Boy o Boy is Oklahoma in trouble. Over a $900 million budget deficit (and growing). With the Oklahoma legislature about to reconvene on the first of February I thought I would put my two cents in. One of the things we are hearing is that the Republican leadership will use the deficit to try to consolidate schools. We hear this some every year, but this year seems to be a big push.  Legislators are really good at trying to pit people or groups against each other and try to put the blame on one side for why things are they way they are. Currently the Republican leadership is trying to convince teachers that the reason they haven't had a raise in a decade is because we spend too much on administration cost and have too many districts. Let me try to show why that's not true or a solution to our problem.

Let me first say that we currently have a $900 million revenue failure and we give away 1.7 Billion dollars in tax credits. We instituted a .25% tax cut that is going to cost us another $150 million in lost revenue. Recent tax cuts have cost us over another billion dollars, and tax breaks to oil and gas another $200 million. I say this to make the point that if the legislature wanted to raise teacher's salaries they could make it real easy with better budget management, that we all use in our own houses.

School consolidation falls into two categories. You are either closing schools and having larger districts or you are consolidating school district administration services. For a little background school money spent on administration is capped based on your school size. The highest level is 8 percent. If you eliminated all administrators in Oklahoma you couldn't raise teachers' salaries enough to move up even one spot in state comparison teacher salaries. Let alone even get to the regional average.

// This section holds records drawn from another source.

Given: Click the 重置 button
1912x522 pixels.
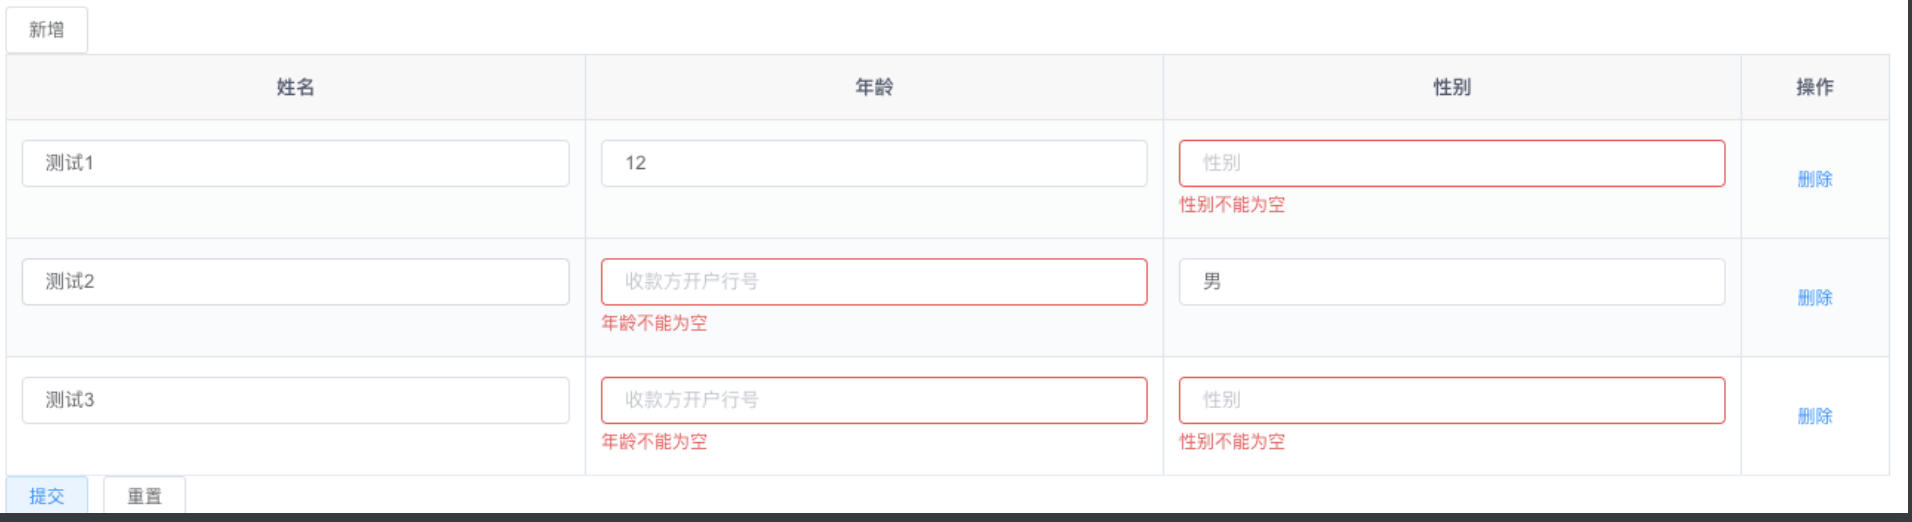Looking at the screenshot, I should pyautogui.click(x=144, y=496).
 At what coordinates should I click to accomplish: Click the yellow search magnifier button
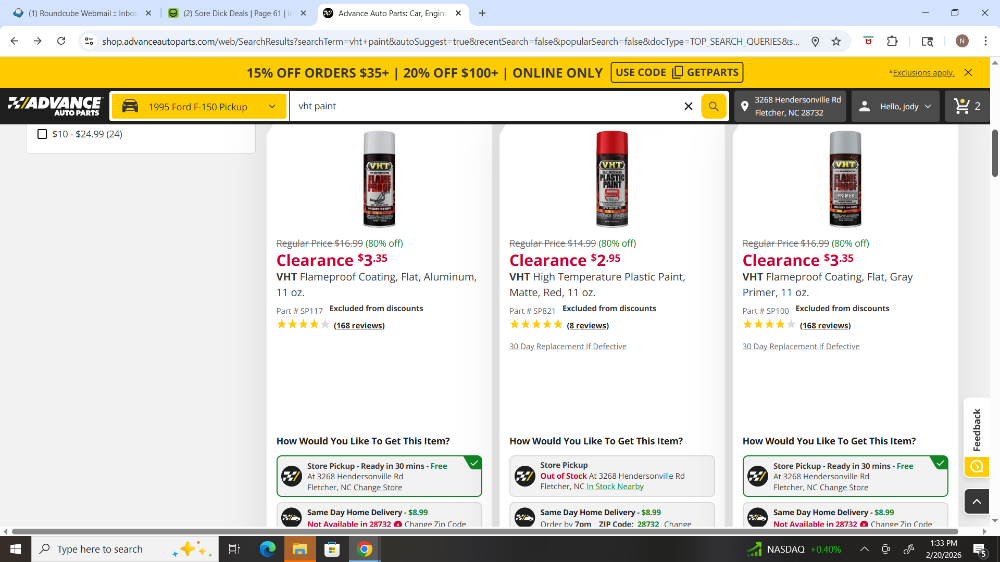tap(713, 106)
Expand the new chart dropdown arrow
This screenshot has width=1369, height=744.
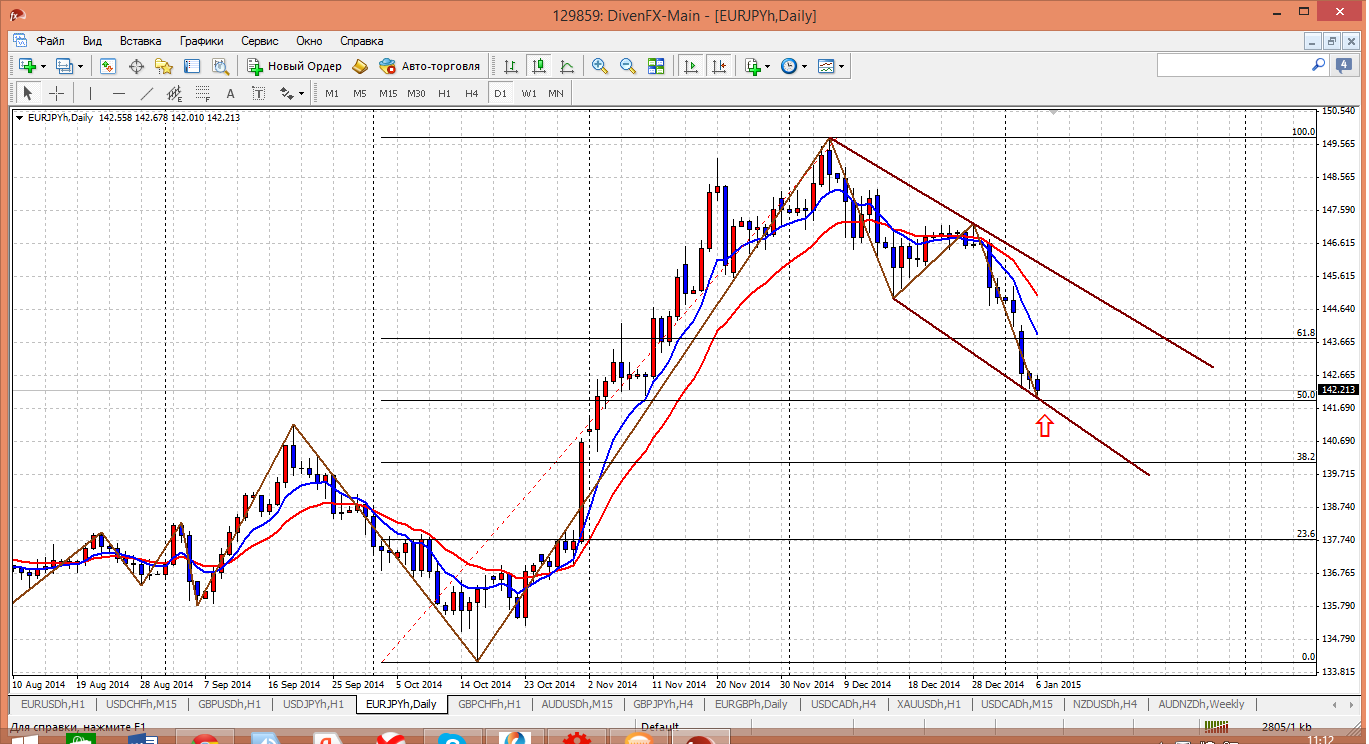[42, 66]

The first method is just to have fewer schools serving more students. Here is the biggest problem I see. What district do you know that has the space to take on even small districts? Schools are already busting at the seems. Our building funds have never kept up with the times to build buildings so districts are faced with passing bonds. If a larger district absorbs two or three other schools that each have 200 or 300 kids where are they going to put them and how is that district going to raise the funds build those buildings? Pass Bonds? State Money? From where, we are behind $900 million now and growing. Have you priced school building lately? Those things aren't on the clearance section. Walmart doesn't have rollbacks for those. There are other issues like busing, safety, additional staff, including additional administrators to handle the additional kids.

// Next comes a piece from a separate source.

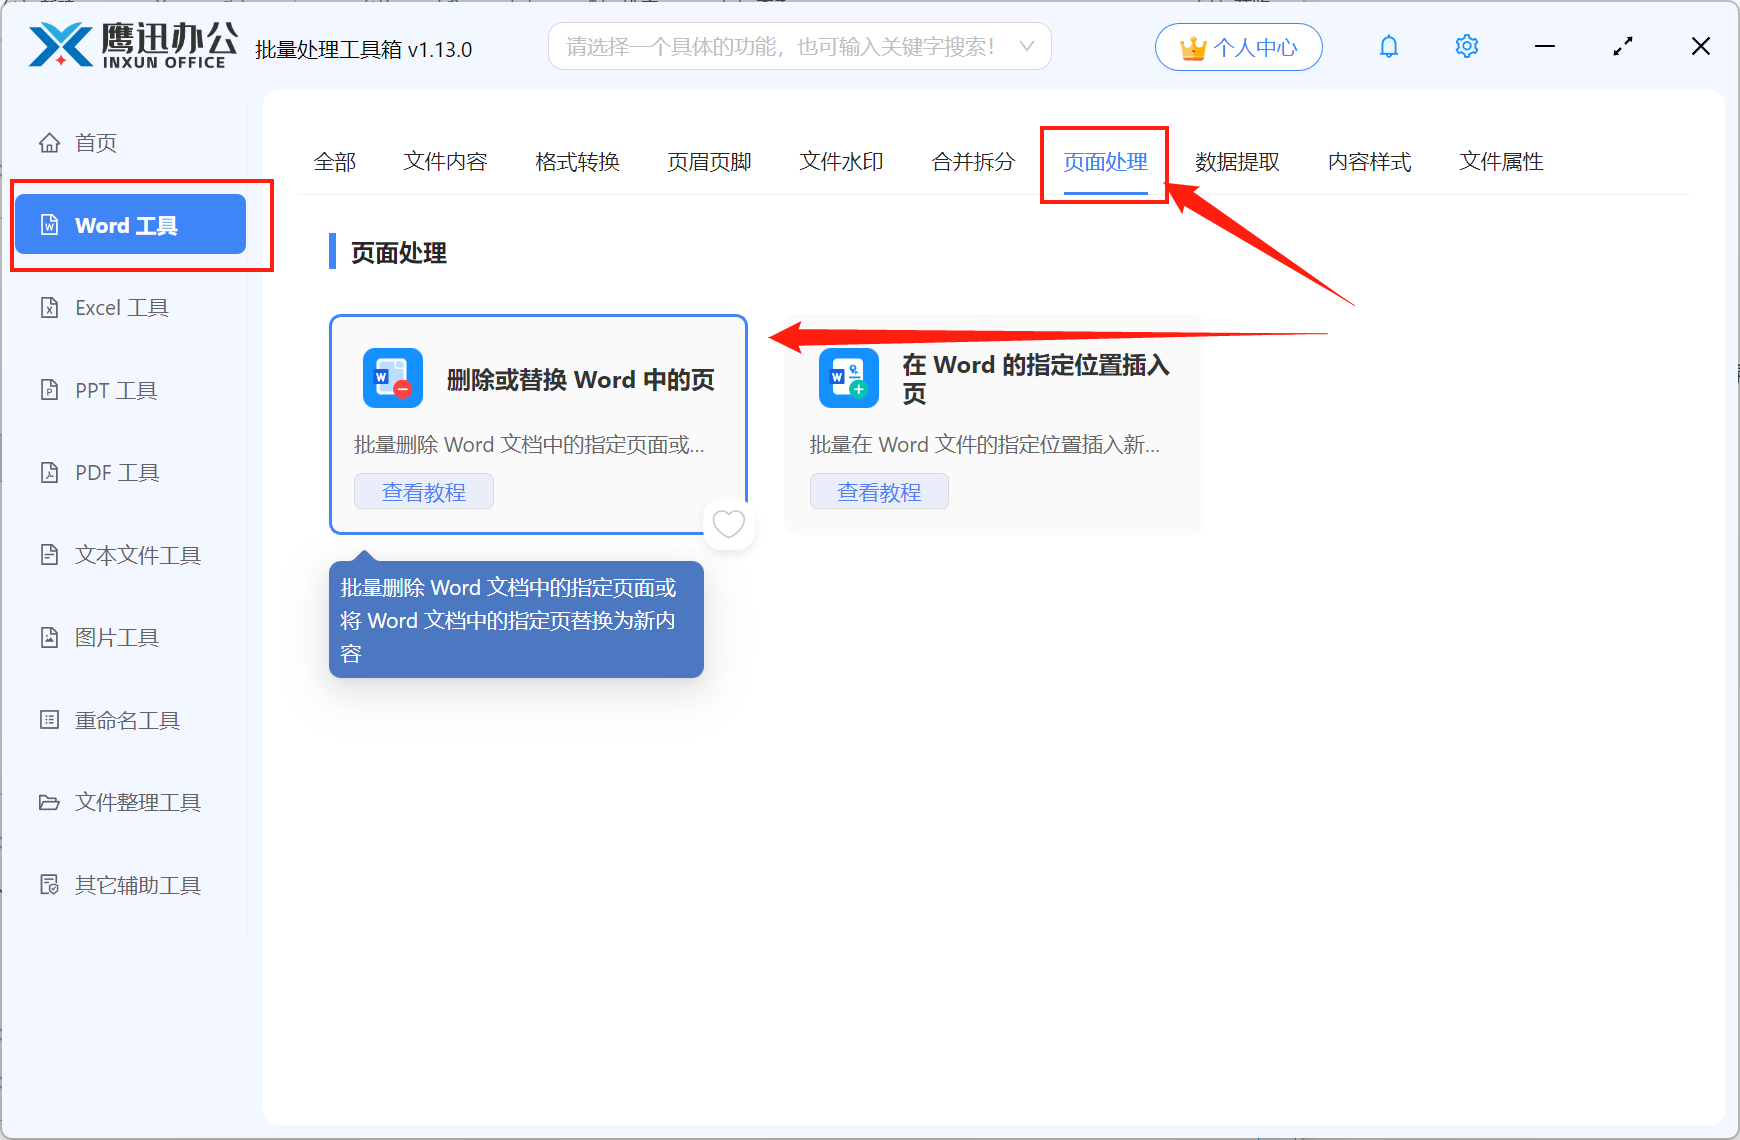Open 其它辅助工具 section

coord(136,884)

The second option is to leave buildings open just consolidate administrative services. A recent plan put forward had it going from 500 to 200 Oklahoma school districts for administration. The average salary plus benefits for an Oklahoma school administrator is $100,000. So there is a savings of $30 million if all those administrators quit working. Not enough for a $1,000 raise, but a savings. There's two big problems. One, if buildings don't close there will need to be a principal or someone to handle discipline issues or day to day operations. Evaluate teachers, staff, you get the picture. So that $30 million shrinks in a hurry. In most of the smaller school districts the administrator does several jobs. They are not superintendent alone. Some are principals, some teach classes, coach, drive buses, etc. Again, you get the picture. You can't just eliminate 300 administrators, keep the buildings open, and save a lot money.

As you can see consolidation doesn't save money? Are there too many districts? Maybe, maybe not. There are some amazing small districts. Ever tried to get a large group of people to agree or work on a project? The bottom line is  this is just a tactic used to try to place blame. Pit groups against each other. The facts don't change. If the Republican leadership wants teacher raises they can make budget changes and do it. They just have to have the political courage to stand up and admit what they are doing is not working, but they are willing to change.